▶ Extract
== Segment start ==
The 8 March 2015, Mindlovemisery’s Menagerie prompt was the term “ktenology.” Yves wrote that the word “has quite a sinister meaning . . . .[ i]t is the science of putting people to death.”
I pondered this prompt for a long time. Capital punishment is a controversial subject. Should it be “an eye for an eye” or life in prison with no hope of parole? With advances in DNA testing, and the investigation of the methods used to extract confessions, the chances of killing an innocent person decrease. Yet, the chance still exists. There is an incredible backlog of evidence to be tested, and juries expect that forensics a la the CSI and NCSI franchises. That’s television, but people mistake it for reality.
There is also the issue of how the executions are carried out. Recent botched lethal injections have led to calls to reinstate the electric chair and gas chamber. There is a current shortage of the two drugs used. Utah just passed a law that if the drugs are not available, the execution will go ahead as planned – by firing squad! Hanging is cheaper and once was a spectator sport.
== Segment end ==
▶ Extracted data
== Segment start ==
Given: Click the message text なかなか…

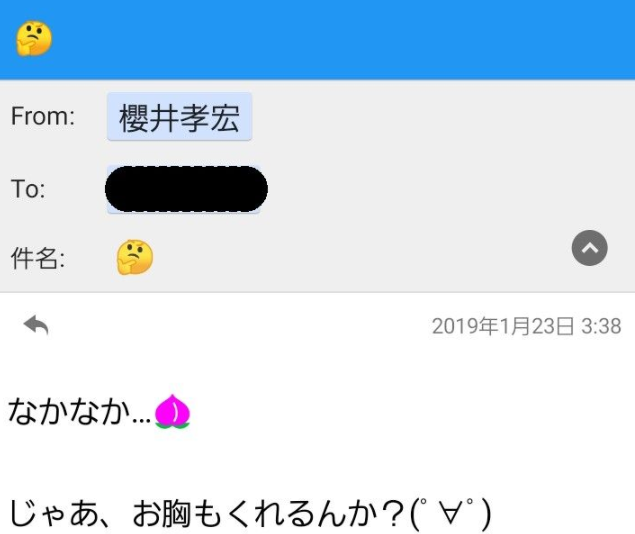Looking at the screenshot, I should tap(79, 411).
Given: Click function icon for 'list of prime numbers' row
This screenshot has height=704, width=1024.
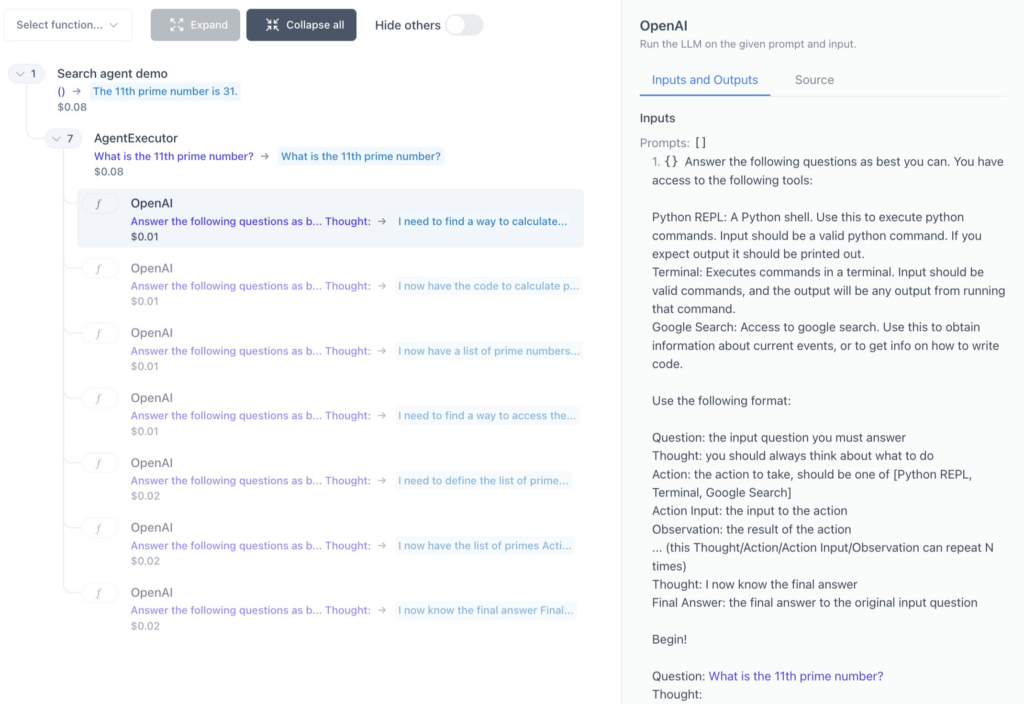Looking at the screenshot, I should 99,334.
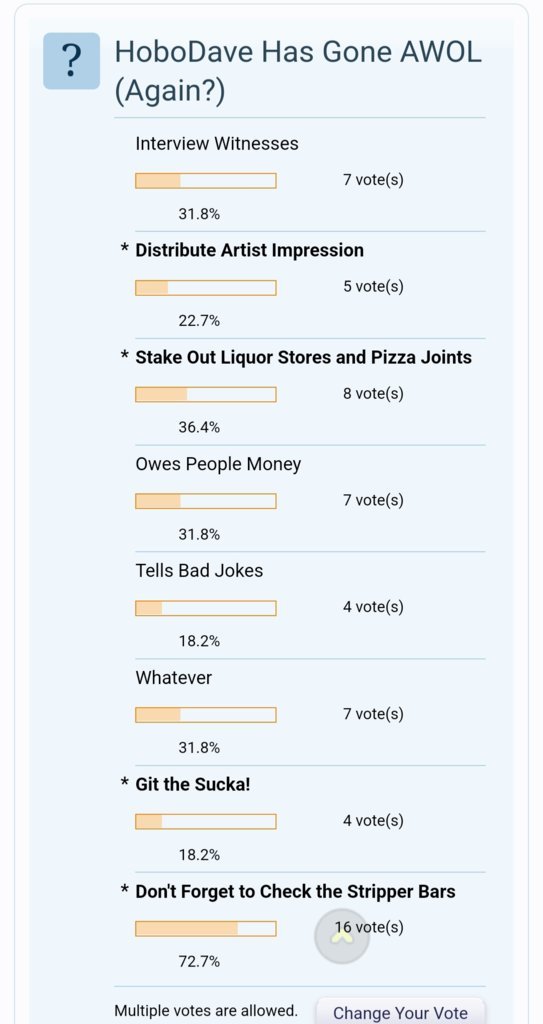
== Segment end ==
▶ Activity 1
In the passage on capital punishment, what does Utah's new law provide for when the execution drugs are unavailable?
▶ Activity 2
Using the passage on capital punishment, explain why the chances of executing an innocent person are decreasing.
▶ Activity 3
Reproduce the passage on capital punishment between "I pondered this" and "it for reality.", inclusive.

▶ Expected answer 1
The execution will go ahead as planned by firing squad.

▶ Expected answer 2
The chances are decreasing because of advances in DNA testing and the investigation of the methods used to extract confessions. The passage adds that the chance still exists.

▶ Expected answer 3
I pondered this prompt for a long time. Capital punishment is a controversial subject. Should it be “an eye for an eye” or life in prison with no hope of parole? With advances in DNA testing, and the investigation of the methods used to extract confessions, the chances of killing an innocent person decrease. Yet, the chance still exists. There is an incredible backlog of evidence to be tested, and juries expect that forensics a la the CSI and NCSI franchises. That’s television, but people mistake it for reality.